Otherwise, I didn’t notice much difference and felt like I was at Polytechnic University. The same people, united and passionate about a common cause, just in a different country.

— How do you feel living in France in general? How quickly did you adapt to the specifics of a foreign country and was it easy?

— My stay here has been pretty smooth; it hasn’t taken long to adapt. But there are some things I still haven’t got used to. St. Petersburg is a big city with a pretty fast pace, after that the south of France with its small towns and unhurried life feels a bit surreal. I came here without knowing French (the official language of ITER is English), and this is probably the main inconvenience. I can deal with everyday issues even without knowing the language, because we live in a time of globalization and digital technology, but it is unlikely that you will be able to fully absorb the local culture.
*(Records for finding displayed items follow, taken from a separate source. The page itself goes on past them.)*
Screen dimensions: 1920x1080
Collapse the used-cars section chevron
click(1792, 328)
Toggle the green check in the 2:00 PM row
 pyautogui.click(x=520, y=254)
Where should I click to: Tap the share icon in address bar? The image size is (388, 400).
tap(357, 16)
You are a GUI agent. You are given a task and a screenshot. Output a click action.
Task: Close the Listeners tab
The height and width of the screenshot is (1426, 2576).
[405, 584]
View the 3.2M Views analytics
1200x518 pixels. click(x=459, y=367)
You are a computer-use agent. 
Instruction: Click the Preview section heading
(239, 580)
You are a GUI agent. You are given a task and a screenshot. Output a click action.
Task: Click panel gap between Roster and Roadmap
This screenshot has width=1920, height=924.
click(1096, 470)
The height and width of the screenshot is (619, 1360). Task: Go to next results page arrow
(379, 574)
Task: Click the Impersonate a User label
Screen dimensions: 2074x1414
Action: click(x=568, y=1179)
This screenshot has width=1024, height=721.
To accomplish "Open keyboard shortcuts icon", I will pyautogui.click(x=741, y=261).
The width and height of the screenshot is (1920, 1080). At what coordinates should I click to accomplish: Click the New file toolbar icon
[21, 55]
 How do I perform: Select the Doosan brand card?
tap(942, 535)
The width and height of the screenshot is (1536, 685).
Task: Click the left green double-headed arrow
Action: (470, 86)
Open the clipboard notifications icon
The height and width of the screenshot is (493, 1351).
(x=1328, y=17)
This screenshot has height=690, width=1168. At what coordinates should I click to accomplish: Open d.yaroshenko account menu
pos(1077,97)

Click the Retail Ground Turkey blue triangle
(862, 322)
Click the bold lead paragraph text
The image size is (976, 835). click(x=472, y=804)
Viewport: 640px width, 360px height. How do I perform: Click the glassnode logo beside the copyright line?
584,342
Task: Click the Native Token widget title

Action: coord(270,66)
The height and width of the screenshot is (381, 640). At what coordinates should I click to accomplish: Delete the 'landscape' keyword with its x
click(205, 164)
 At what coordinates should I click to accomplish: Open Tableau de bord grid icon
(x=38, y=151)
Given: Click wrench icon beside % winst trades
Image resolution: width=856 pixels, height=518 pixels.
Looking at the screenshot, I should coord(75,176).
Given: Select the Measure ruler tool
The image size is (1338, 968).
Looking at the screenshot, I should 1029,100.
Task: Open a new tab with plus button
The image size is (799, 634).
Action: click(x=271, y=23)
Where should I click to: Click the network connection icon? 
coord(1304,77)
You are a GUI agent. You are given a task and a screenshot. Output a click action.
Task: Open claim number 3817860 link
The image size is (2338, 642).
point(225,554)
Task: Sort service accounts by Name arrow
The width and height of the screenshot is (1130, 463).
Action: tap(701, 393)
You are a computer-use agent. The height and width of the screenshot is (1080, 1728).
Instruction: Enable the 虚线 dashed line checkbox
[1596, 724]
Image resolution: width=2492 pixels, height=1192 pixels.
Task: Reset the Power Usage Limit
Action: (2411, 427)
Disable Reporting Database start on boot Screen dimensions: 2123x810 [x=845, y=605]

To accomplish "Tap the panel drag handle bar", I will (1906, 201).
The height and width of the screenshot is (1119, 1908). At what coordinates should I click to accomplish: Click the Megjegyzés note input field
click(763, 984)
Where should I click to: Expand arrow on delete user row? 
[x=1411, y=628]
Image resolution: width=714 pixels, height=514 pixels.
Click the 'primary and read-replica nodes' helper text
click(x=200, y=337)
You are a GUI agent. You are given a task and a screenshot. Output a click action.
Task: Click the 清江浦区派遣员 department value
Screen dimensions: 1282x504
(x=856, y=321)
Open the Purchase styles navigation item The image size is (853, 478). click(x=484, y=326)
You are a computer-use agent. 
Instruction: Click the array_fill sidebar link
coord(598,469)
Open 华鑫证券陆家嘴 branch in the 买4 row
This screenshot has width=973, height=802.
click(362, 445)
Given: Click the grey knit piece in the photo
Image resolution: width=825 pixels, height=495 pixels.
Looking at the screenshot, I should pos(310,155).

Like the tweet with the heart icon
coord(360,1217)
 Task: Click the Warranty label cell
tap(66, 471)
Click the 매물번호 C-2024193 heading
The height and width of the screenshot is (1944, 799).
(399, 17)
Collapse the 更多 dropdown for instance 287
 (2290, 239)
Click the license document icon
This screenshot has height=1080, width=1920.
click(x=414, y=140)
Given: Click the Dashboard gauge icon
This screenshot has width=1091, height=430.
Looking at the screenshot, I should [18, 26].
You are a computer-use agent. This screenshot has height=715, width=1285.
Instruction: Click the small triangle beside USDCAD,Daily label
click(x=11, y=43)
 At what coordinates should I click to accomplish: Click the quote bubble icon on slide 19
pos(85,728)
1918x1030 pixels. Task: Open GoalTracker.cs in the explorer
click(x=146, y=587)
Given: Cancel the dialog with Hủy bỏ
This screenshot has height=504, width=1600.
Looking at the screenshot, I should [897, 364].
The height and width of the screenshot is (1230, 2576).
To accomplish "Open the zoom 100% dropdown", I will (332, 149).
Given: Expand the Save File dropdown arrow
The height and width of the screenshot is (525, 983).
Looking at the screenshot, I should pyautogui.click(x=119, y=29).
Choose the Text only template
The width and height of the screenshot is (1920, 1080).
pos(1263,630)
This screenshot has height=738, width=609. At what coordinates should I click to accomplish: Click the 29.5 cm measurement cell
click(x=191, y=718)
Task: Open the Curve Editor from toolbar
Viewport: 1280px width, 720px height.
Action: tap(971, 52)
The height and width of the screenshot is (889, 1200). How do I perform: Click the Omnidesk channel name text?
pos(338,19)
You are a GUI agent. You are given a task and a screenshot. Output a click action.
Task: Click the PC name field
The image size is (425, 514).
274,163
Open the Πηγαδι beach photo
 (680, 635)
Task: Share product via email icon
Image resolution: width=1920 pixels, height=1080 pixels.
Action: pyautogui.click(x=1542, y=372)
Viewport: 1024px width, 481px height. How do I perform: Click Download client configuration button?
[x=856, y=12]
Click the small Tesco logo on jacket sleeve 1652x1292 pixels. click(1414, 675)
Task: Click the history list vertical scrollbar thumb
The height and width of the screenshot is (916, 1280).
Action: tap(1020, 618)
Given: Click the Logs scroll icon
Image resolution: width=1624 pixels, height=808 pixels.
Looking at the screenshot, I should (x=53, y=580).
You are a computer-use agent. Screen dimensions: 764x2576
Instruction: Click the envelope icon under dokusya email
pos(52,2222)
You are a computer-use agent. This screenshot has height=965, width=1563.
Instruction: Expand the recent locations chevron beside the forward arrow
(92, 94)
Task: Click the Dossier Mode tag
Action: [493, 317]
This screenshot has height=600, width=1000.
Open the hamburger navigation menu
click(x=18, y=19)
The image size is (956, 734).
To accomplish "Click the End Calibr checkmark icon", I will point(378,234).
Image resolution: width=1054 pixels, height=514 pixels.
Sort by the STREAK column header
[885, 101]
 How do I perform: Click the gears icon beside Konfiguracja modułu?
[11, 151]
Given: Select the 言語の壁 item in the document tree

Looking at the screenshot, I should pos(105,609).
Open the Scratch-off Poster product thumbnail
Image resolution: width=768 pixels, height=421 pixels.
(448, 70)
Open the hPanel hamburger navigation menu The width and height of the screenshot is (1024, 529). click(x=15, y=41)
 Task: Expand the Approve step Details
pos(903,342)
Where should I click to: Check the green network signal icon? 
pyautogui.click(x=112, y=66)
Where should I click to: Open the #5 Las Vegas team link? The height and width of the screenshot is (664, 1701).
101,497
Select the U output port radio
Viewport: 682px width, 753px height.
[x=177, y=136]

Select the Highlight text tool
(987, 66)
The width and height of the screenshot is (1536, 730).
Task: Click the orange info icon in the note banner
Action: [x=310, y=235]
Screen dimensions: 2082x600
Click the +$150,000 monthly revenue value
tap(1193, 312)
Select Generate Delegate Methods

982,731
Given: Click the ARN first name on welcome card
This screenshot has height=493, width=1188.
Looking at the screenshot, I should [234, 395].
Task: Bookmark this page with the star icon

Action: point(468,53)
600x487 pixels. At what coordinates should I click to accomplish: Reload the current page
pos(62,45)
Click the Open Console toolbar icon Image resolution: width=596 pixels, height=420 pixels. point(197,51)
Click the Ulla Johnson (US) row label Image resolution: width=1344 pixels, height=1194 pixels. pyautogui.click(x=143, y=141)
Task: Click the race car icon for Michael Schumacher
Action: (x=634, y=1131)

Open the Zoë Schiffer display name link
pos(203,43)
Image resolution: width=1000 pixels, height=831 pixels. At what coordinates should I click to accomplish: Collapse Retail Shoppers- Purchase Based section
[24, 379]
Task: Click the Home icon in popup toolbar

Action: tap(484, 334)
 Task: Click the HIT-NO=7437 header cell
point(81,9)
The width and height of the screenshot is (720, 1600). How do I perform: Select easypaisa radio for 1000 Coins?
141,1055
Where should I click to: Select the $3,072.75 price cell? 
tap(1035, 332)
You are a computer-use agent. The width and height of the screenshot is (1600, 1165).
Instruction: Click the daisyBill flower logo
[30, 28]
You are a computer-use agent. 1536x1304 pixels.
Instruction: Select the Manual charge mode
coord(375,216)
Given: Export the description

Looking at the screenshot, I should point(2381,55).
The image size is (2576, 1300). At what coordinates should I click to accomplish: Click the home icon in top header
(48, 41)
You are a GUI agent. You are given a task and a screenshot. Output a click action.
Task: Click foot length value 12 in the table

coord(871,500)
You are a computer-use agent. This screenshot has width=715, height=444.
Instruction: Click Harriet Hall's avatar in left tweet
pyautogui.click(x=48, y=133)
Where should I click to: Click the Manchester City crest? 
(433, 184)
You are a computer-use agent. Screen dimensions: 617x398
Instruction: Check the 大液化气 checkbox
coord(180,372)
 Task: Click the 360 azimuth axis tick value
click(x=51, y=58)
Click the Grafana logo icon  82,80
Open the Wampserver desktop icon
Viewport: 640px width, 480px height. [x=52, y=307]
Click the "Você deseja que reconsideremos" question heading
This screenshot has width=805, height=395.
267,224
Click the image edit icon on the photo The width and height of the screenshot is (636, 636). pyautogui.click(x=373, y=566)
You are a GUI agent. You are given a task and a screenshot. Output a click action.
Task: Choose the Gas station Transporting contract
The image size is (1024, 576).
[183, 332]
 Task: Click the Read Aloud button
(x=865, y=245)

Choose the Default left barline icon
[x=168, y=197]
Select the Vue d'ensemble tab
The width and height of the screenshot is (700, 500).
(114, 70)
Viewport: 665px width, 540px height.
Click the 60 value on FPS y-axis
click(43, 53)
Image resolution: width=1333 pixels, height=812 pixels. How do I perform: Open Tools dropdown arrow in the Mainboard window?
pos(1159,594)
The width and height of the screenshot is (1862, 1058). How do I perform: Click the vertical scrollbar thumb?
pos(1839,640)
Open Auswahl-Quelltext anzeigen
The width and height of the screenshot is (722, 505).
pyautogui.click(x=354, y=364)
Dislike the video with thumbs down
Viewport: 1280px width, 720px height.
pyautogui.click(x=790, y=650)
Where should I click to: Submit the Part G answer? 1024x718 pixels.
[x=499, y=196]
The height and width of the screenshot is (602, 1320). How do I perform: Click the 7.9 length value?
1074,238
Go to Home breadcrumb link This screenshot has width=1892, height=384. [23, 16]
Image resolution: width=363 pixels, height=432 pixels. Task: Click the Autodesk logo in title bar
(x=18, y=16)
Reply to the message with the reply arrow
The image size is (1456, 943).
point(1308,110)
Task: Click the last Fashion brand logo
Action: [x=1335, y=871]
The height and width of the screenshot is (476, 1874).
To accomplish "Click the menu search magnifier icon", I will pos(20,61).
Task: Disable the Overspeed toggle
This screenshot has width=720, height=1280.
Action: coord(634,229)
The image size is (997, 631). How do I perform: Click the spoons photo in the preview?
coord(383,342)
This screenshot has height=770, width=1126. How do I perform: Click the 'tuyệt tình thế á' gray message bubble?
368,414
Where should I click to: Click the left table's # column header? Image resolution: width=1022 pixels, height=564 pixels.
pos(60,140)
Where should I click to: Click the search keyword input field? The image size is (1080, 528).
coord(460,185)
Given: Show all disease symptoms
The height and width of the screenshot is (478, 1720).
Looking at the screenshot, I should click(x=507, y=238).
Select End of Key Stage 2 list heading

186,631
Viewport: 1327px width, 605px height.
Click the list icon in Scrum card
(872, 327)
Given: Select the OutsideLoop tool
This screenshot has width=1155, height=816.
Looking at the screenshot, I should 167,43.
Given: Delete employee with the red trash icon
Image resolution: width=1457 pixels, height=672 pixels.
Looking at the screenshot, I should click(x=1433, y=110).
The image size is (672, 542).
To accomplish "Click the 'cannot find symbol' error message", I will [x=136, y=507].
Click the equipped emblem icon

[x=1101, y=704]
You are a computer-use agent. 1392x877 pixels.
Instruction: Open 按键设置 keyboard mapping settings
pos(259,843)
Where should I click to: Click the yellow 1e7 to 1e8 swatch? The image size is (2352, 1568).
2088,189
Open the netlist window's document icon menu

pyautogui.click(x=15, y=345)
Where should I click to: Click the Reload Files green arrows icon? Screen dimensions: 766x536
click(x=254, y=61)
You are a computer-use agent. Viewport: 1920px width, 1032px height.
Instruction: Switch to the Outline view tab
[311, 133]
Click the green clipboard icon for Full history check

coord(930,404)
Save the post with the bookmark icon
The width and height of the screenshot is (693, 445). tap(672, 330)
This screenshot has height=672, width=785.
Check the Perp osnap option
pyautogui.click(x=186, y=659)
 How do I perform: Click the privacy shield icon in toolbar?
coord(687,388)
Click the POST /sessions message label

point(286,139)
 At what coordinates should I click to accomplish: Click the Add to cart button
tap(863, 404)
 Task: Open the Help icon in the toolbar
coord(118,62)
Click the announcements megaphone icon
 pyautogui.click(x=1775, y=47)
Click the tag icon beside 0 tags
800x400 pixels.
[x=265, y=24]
— What are your creative and research plans for the near future?

— At the moment I will continue working on the ITER project. So far, I feel that I still have a lot to learn here and I plan to take full advantage of this opportunity. I also want to participate to the end in collaborative projects, which I joined before my trip here. As for Polytechnic University, I have never lost touch with it, sometimes I even feel like I have never left it. We have a very close-knit team at the Graduate School, we continue to communicate a lot, work together and share experiences. Without that support it would have been much more difficult for me.